Awhile back I wrote about my
experience installing OpenOffice.org for my family
, pointing out that it’s just
the right introduction to open source for many people. I said then that OpenOffice.org
saved my day, because it gave me an office suite I could freely install for
my children. This week OpenOffice.org saved my day again, by recovering the contents
of a corrupt, but very critical, Microsoft Word file.

It was Wednesday morning, 30 April. I was several pages into editing a chapter
written in Microsoft Word when things took a bad turn. Word got very sluggish,
and then "locked up". Windows Task Manager showed winword.exe
monopolizing 99% of my CPU. The CPU (on my Thinkpad)
got hot enough that the fan kicked in. Finally, Word died of some fatal error,
dutifully reported the error to home base in Redmond, restarted itself, and
"recovered" my file. Except Word didn’t recover my file, not really.
The problem began to repeat itself the moment I began typing again. I suspected
some sort of internal corruption with my document file.

After several of Word’s error, restart, recover cycles my heart began to sink.
I was not keen to lose the file with all the edits I’d made so far. I went to
Microsoft’s web site and spent about 45 minutes downloading and installing all
the available Microsoft Word updates, but to no avail. I tried saving to a new
filename, but the problem persisted. I created a new, blank, Word file, and
copied the chapter text from the problem file to the new file, but the corruption
was copied too. I opened and saved the file using Word 2000, which I believe
to be more stable than Word XP, but still the problem lived on.

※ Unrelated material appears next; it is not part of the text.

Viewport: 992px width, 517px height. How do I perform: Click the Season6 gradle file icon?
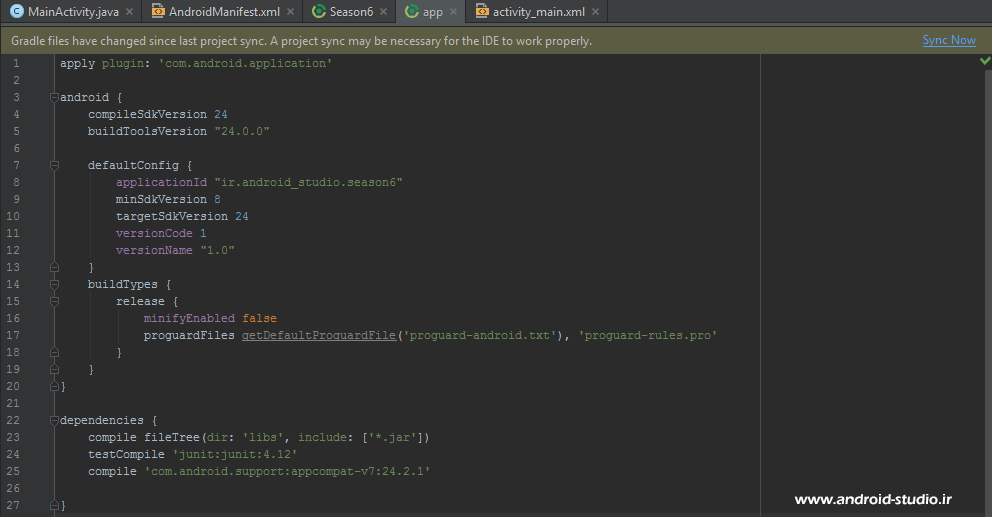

Finally I got to thinking that perhaps Word was just too darn good at copying
it’s own files, and that I needed to pass my file through something other than
Word in order to filter out the corruption. Opening the problem file in OpenOffice.org,
I saw that the file contents looked intact, so I saved the file as an OpenOffice.org,
sxw file. Then I opened that sxw file using OpenOffice.org, and saved
the file again, this time as a Word file. With a bit of trepidation, I then
opened the new Word file using Word and began typing. Everything worked! All
my previous edits were intact. All the text was intact, including revision marks
and embedded comments. The corruption was gone. Happy, and very relieved, I
went to lunch.

I know that OpenOffice.org is not perfect—it has its own problems—but
I find it very ironic that Word couldn’t fix it’s own file, that the only way
I could find to save my Microsoft Word document was to filter it through a competing
office suite, and an open source office suite at that. And this despite the
fact that Microsoft has apparently gone to great lengths to add document recovery
features to Word. My kudos to the OpenOffice.org team for developing a product
robust enough to save my day, again.

Speaking of OpenOffice.org, I’ve been editing three books for which all the writing
and editing has been done using OpenOffice.org The first of these books, C++
In A Nutshell
by Ray Lischner,
just went to print Tuesday this week. The other two OpenOffice.org-produced titles,
which are moving through the production process now, are Essential
CVS
by Jennifer Vesperman, and UML Pocket Reference by Dan Pilone.